### [Stored data]
──────

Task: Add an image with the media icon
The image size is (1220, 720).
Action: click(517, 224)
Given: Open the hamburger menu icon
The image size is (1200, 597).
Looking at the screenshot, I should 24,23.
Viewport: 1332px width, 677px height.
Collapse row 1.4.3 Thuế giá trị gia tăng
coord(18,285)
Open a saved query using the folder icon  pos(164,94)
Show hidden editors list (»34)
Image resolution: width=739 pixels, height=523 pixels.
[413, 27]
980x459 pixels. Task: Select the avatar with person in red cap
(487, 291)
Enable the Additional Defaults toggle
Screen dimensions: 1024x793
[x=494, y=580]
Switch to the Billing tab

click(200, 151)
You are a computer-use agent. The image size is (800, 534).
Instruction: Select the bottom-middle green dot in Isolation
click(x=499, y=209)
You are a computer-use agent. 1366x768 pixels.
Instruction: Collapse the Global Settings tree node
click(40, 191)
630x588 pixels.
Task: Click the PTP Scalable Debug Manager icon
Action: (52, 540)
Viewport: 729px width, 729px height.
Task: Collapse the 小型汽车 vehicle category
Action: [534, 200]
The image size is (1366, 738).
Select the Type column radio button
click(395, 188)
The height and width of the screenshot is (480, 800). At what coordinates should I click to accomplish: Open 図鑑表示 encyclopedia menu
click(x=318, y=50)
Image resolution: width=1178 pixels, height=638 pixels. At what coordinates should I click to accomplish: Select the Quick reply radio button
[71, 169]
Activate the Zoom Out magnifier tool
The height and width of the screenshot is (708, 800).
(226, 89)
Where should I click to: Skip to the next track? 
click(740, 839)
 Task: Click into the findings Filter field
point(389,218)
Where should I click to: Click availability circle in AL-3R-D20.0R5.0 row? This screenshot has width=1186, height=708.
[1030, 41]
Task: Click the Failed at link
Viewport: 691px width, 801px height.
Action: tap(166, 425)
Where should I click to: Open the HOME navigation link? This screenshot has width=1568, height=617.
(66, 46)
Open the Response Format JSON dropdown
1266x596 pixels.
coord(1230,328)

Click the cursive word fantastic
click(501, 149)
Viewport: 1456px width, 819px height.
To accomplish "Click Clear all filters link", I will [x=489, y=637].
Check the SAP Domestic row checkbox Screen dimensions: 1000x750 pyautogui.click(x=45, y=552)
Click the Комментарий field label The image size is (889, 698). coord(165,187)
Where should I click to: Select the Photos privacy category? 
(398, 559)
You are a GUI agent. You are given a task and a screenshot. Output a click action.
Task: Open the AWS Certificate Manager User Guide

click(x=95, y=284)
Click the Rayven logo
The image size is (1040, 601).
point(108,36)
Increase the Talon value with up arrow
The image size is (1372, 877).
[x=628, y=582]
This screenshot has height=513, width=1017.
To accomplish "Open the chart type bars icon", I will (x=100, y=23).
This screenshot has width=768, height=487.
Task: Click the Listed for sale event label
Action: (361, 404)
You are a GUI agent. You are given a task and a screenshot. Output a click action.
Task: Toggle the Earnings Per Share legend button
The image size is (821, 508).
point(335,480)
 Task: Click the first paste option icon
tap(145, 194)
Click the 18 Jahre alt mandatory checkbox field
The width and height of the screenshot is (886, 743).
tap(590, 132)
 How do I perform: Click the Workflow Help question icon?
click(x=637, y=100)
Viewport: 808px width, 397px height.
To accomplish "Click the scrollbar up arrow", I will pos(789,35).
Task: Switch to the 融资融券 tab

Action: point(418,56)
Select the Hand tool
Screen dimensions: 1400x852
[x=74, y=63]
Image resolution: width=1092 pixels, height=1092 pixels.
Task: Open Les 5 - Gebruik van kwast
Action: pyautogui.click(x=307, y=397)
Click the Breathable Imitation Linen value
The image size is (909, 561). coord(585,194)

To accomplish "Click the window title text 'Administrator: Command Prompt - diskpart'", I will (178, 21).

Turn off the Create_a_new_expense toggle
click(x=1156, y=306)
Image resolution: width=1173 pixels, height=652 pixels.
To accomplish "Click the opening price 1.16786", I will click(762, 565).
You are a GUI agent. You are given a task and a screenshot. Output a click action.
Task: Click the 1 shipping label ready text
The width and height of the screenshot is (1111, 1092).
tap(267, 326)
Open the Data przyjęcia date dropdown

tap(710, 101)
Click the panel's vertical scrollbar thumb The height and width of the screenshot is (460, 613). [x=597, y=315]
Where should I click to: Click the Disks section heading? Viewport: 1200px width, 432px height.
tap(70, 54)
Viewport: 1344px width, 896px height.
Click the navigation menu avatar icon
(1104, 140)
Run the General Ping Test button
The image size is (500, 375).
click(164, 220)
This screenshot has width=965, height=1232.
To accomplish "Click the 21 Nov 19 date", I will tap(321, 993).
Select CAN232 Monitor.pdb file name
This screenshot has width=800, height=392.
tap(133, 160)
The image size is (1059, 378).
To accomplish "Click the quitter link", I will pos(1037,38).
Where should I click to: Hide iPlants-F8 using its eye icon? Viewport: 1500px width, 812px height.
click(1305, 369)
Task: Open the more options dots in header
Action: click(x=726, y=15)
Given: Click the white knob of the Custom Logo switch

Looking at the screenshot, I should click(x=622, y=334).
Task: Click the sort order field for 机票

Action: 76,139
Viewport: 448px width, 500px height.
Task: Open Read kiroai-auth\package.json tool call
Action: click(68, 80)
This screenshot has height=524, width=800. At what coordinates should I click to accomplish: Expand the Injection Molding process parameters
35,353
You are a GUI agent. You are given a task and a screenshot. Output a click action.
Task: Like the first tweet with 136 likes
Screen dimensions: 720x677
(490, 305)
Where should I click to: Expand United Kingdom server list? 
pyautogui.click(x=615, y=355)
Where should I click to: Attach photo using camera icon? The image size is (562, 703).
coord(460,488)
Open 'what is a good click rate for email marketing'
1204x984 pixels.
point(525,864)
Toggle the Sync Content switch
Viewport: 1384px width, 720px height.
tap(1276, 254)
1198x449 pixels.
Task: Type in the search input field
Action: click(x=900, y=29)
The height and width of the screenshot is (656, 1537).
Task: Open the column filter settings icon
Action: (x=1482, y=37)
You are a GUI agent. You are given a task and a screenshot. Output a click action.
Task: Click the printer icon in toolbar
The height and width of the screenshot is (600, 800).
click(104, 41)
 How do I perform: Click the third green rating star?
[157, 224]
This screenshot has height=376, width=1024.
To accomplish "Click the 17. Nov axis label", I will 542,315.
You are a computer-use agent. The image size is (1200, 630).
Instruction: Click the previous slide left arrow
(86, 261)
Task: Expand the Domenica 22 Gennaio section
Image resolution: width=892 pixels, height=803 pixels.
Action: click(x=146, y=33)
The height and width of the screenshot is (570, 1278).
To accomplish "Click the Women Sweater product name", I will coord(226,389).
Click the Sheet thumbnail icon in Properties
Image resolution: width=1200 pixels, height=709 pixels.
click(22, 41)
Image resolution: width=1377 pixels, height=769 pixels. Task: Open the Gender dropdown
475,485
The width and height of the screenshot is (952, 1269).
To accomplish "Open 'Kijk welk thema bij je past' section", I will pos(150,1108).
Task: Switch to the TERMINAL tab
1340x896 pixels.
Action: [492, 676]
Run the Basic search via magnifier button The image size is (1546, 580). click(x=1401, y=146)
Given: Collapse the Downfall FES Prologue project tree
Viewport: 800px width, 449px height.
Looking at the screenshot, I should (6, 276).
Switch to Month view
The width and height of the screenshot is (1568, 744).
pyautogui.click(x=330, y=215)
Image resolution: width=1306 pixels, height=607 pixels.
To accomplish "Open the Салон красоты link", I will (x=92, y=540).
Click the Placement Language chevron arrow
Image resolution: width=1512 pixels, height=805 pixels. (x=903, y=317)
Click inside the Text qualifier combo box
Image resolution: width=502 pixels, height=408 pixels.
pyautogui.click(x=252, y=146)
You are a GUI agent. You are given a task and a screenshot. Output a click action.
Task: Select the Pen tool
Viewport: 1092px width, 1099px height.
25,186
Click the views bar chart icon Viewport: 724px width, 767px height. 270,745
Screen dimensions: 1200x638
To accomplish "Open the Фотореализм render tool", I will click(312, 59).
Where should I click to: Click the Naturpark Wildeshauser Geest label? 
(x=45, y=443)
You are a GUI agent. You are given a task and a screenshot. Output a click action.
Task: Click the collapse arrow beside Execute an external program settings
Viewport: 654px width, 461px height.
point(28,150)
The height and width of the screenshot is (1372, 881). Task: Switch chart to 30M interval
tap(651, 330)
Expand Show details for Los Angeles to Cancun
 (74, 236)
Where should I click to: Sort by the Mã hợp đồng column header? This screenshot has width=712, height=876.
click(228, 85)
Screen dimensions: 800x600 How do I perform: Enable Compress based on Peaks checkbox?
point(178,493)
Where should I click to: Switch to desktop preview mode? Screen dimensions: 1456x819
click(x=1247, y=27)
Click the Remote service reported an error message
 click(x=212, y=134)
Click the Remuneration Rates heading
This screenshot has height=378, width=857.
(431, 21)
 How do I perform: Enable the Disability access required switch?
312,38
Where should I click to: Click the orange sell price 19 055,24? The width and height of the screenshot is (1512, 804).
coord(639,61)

──────

### [EXERCISE REQUIREMENTS]
Return, with no change at all, every line in the entries above from the line containing "Viewport: 800px width, 449px height." through the line containing "Image resolution: width=1306".

### [TASK SOLUTION]
Viewport: 800px width, 449px height.
Looking at the screenshot, I should (6, 276).
Switch to Month view
The width and height of the screenshot is (1568, 744).
pyautogui.click(x=330, y=215)
Image resolution: width=1306 pixels, height=607 pixels.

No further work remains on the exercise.